- [Your task] Could you reproduce every line of the data below without changing a single character?
*****
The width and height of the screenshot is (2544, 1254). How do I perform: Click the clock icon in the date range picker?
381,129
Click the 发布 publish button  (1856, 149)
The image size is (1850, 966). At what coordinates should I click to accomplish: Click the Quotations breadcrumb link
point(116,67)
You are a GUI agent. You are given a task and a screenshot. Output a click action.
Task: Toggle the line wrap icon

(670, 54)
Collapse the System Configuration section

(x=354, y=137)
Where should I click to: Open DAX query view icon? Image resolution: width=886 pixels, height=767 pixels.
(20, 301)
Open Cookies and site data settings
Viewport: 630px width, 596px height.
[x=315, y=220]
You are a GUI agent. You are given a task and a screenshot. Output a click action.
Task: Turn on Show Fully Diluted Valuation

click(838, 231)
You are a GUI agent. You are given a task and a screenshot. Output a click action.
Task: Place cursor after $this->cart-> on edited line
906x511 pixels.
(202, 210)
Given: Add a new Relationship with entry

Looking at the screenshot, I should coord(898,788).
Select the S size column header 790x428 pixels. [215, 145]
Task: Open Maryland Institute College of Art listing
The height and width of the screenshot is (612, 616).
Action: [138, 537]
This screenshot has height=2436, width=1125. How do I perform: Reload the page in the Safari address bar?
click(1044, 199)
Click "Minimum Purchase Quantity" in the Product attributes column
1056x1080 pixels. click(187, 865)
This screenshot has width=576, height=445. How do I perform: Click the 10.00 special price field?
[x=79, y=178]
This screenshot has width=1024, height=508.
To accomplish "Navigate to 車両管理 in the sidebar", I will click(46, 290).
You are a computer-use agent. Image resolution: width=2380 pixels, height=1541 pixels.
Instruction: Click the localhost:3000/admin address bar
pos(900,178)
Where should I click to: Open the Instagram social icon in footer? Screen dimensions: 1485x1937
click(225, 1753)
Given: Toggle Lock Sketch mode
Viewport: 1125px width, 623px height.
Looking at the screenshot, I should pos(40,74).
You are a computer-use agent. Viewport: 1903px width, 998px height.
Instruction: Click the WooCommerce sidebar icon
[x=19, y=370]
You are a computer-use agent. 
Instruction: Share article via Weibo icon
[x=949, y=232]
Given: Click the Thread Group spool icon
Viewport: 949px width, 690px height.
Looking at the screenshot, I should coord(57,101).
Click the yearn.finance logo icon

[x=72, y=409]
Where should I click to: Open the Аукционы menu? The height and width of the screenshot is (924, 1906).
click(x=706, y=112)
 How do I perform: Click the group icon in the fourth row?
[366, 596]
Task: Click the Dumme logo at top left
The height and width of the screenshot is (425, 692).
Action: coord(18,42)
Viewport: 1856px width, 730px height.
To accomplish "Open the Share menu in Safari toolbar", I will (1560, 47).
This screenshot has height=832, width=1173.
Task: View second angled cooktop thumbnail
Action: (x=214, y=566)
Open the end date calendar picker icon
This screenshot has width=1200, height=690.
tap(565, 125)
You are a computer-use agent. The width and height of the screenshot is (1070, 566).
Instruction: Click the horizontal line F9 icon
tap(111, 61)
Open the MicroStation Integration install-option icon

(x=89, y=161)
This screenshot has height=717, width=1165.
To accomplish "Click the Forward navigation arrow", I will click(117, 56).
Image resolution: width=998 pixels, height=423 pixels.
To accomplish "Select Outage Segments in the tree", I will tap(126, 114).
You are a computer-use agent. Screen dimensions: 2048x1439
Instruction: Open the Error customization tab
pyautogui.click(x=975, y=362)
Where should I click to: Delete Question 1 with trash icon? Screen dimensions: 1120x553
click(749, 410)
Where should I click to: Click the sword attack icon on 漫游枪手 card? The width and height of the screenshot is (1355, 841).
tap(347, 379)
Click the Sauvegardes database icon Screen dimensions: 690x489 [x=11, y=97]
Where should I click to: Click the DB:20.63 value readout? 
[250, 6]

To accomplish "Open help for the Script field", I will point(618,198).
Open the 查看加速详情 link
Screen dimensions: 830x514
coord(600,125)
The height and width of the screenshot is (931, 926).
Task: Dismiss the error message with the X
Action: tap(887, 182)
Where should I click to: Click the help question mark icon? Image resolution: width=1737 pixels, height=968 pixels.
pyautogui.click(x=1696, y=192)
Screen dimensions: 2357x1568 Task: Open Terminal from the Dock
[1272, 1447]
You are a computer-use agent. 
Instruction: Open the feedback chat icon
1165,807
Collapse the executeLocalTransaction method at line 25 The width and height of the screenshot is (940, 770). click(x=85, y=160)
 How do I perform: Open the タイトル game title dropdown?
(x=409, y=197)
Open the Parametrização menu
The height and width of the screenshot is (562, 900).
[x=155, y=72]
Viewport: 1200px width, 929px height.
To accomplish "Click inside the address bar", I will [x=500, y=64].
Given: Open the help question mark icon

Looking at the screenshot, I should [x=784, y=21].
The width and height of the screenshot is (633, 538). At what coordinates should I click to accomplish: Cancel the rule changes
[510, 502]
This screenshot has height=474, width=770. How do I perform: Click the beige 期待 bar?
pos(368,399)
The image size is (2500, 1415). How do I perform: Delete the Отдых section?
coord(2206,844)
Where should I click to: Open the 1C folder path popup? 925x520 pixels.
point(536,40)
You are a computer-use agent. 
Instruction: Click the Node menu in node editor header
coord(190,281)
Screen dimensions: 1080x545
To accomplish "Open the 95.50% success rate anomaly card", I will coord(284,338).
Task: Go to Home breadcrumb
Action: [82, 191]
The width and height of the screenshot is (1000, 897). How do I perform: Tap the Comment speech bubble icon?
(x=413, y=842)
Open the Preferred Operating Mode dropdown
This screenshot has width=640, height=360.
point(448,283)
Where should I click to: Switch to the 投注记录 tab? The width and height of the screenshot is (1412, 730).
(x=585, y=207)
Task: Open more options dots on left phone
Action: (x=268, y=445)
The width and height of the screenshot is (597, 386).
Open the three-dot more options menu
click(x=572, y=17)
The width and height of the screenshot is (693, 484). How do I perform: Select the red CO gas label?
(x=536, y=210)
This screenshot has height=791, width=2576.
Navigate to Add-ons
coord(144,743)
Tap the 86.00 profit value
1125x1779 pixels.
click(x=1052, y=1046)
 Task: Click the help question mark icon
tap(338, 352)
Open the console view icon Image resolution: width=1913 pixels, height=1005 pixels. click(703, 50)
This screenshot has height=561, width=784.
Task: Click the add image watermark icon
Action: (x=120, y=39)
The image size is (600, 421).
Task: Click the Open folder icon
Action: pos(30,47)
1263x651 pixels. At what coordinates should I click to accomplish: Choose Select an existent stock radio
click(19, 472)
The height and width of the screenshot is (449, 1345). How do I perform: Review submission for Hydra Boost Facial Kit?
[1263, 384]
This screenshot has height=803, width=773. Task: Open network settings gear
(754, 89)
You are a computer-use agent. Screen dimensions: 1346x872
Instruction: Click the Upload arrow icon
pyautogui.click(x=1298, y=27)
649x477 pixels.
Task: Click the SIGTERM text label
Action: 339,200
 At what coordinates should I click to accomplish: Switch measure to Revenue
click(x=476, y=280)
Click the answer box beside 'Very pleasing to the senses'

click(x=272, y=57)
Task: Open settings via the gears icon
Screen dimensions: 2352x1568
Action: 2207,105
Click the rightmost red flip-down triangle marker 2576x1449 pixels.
*****
- [Solution]
The width and height of the screenshot is (2544, 1254). How do I perform: Click the clock icon in the date range picker?
381,129
Click the 发布 publish button  (1856, 149)
The image size is (1850, 966). At what coordinates should I click to accomplish: Click the Quotations breadcrumb link
point(116,67)
You are a GUI agent. You are given a task and a screenshot. Output a click action.
Task: Toggle the line wrap icon

(670, 54)
Collapse the System Configuration section

(x=354, y=137)
Where should I click to: Open DAX query view icon? Image resolution: width=886 pixels, height=767 pixels.
(20, 301)
Open Cookies and site data settings
Viewport: 630px width, 596px height.
[x=315, y=220]
You are a GUI agent. You are given a task and a screenshot. Output a click action.
Task: Turn on Show Fully Diluted Valuation

click(838, 231)
You are a GUI agent. You are given a task and a screenshot. Output a click action.
Task: Place cursor after $this->cart-> on edited line
906x511 pixels.
(202, 210)
Given: Add a new Relationship with entry

Looking at the screenshot, I should coord(898,788).
Select the S size column header 790x428 pixels. [215, 145]
Task: Open Maryland Institute College of Art listing
The height and width of the screenshot is (612, 616).
Action: [138, 537]
This screenshot has height=2436, width=1125. How do I perform: Reload the page in the Safari address bar?
click(1044, 199)
Click "Minimum Purchase Quantity" in the Product attributes column
1056x1080 pixels. click(187, 865)
This screenshot has width=576, height=445. How do I perform: Click the 10.00 special price field?
[x=79, y=178]
This screenshot has width=1024, height=508.
To accomplish "Navigate to 車両管理 in the sidebar", I will click(46, 290).
You are a computer-use agent. Image resolution: width=2380 pixels, height=1541 pixels.
Instruction: Click the localhost:3000/admin address bar
pos(900,178)
Where should I click to: Open the Instagram social icon in footer? Screen dimensions: 1485x1937
click(225, 1753)
Given: Toggle Lock Sketch mode
Viewport: 1125px width, 623px height.
Looking at the screenshot, I should pos(40,74).
You are a computer-use agent. Viewport: 1903px width, 998px height.
Instruction: Click the WooCommerce sidebar icon
[x=19, y=370]
You are a computer-use agent. 
Instruction: Share article via Weibo icon
[x=949, y=232]
Given: Click the Thread Group spool icon
Viewport: 949px width, 690px height.
Looking at the screenshot, I should coord(57,101).
Click the yearn.finance logo icon

[x=72, y=409]
Where should I click to: Open the Аукционы menu? The height and width of the screenshot is (924, 1906).
click(x=706, y=112)
 How do I perform: Click the group icon in the fourth row?
[366, 596]
Task: Click the Dumme logo at top left
The height and width of the screenshot is (425, 692).
Action: coord(18,42)
Viewport: 1856px width, 730px height.
To accomplish "Open the Share menu in Safari toolbar", I will (1560, 47).
This screenshot has height=832, width=1173.
Task: View second angled cooktop thumbnail
Action: (x=214, y=566)
Open the end date calendar picker icon
This screenshot has width=1200, height=690.
tap(565, 125)
You are a computer-use agent. The width and height of the screenshot is (1070, 566).
Instruction: Click the horizontal line F9 icon
tap(111, 61)
Open the MicroStation Integration install-option icon

(x=89, y=161)
This screenshot has height=717, width=1165.
To accomplish "Click the Forward navigation arrow", I will click(117, 56).
Image resolution: width=998 pixels, height=423 pixels.
To accomplish "Select Outage Segments in the tree", I will tap(126, 114).
You are a computer-use agent. Screen dimensions: 2048x1439
Instruction: Open the Error customization tab
pyautogui.click(x=975, y=362)
Where should I click to: Delete Question 1 with trash icon? Screen dimensions: 1120x553
click(749, 410)
Where should I click to: Click the sword attack icon on 漫游枪手 card? The width and height of the screenshot is (1355, 841).
tap(347, 379)
Click the Sauvegardes database icon Screen dimensions: 690x489 [x=11, y=97]
Where should I click to: Click the DB:20.63 value readout? 
[250, 6]

To accomplish "Open help for the Script field", I will point(618,198).
Open the 查看加速详情 link
Screen dimensions: 830x514
coord(600,125)
The height and width of the screenshot is (931, 926).
Task: Dismiss the error message with the X
Action: tap(887, 182)
Where should I click to: Click the help question mark icon? Image resolution: width=1737 pixels, height=968 pixels.
pyautogui.click(x=1696, y=192)
Screen dimensions: 2357x1568 Task: Open Terminal from the Dock
[1272, 1447]
You are a computer-use agent. 
Instruction: Open the feedback chat icon
1165,807
Collapse the executeLocalTransaction method at line 25 The width and height of the screenshot is (940, 770). click(x=85, y=160)
 How do I perform: Open the タイトル game title dropdown?
(x=409, y=197)
Open the Parametrização menu
The height and width of the screenshot is (562, 900).
[x=155, y=72]
Viewport: 1200px width, 929px height.
To accomplish "Click inside the address bar", I will [x=500, y=64].
Given: Open the help question mark icon

Looking at the screenshot, I should [x=784, y=21].
The width and height of the screenshot is (633, 538). At what coordinates should I click to accomplish: Cancel the rule changes
[510, 502]
This screenshot has height=474, width=770. How do I perform: Click the beige 期待 bar?
pos(368,399)
The image size is (2500, 1415). How do I perform: Delete the Отдых section?
coord(2206,844)
Where should I click to: Open the 1C folder path popup? 925x520 pixels.
point(536,40)
You are a computer-use agent. 
Instruction: Click the Node menu in node editor header
coord(190,281)
Screen dimensions: 1080x545
To accomplish "Open the 95.50% success rate anomaly card", I will coord(284,338).
Task: Go to Home breadcrumb
Action: [82, 191]
The width and height of the screenshot is (1000, 897). How do I perform: Tap the Comment speech bubble icon?
(x=413, y=842)
Open the Preferred Operating Mode dropdown
This screenshot has width=640, height=360.
point(448,283)
Where should I click to: Switch to the 投注记录 tab? The width and height of the screenshot is (1412, 730).
(x=585, y=207)
Task: Open more options dots on left phone
Action: (x=268, y=445)
The width and height of the screenshot is (597, 386).
Open the three-dot more options menu
click(x=572, y=17)
The width and height of the screenshot is (693, 484). How do I perform: Select the red CO gas label?
(x=536, y=210)
This screenshot has height=791, width=2576.
Navigate to Add-ons
coord(144,743)
Tap the 86.00 profit value
1125x1779 pixels.
click(x=1052, y=1046)
 Task: Click the help question mark icon
tap(338, 352)
Open the console view icon Image resolution: width=1913 pixels, height=1005 pixels. click(703, 50)
This screenshot has height=561, width=784.
Task: Click the add image watermark icon
Action: (x=120, y=39)
The image size is (600, 421).
Task: Click the Open folder icon
Action: pos(30,47)
1263x651 pixels. At what coordinates should I click to accomplish: Choose Select an existent stock radio
click(19, 472)
The height and width of the screenshot is (449, 1345). How do I perform: Review submission for Hydra Boost Facial Kit?
[1263, 384]
This screenshot has height=803, width=773. Task: Open network settings gear
(754, 89)
You are a computer-use agent. Screen dimensions: 1346x872
Instruction: Click the Upload arrow icon
pyautogui.click(x=1298, y=27)
649x477 pixels.
Task: Click the SIGTERM text label
Action: 339,200
 At what coordinates should I click to accomplish: Switch measure to Revenue
click(x=476, y=280)
Click the answer box beside 'Very pleasing to the senses'

click(x=272, y=57)
Task: Open settings via the gears icon
Screen dimensions: 2352x1568
Action: 2207,105
Click the rightmost red flip-down triangle marker 2576x1449 pixels.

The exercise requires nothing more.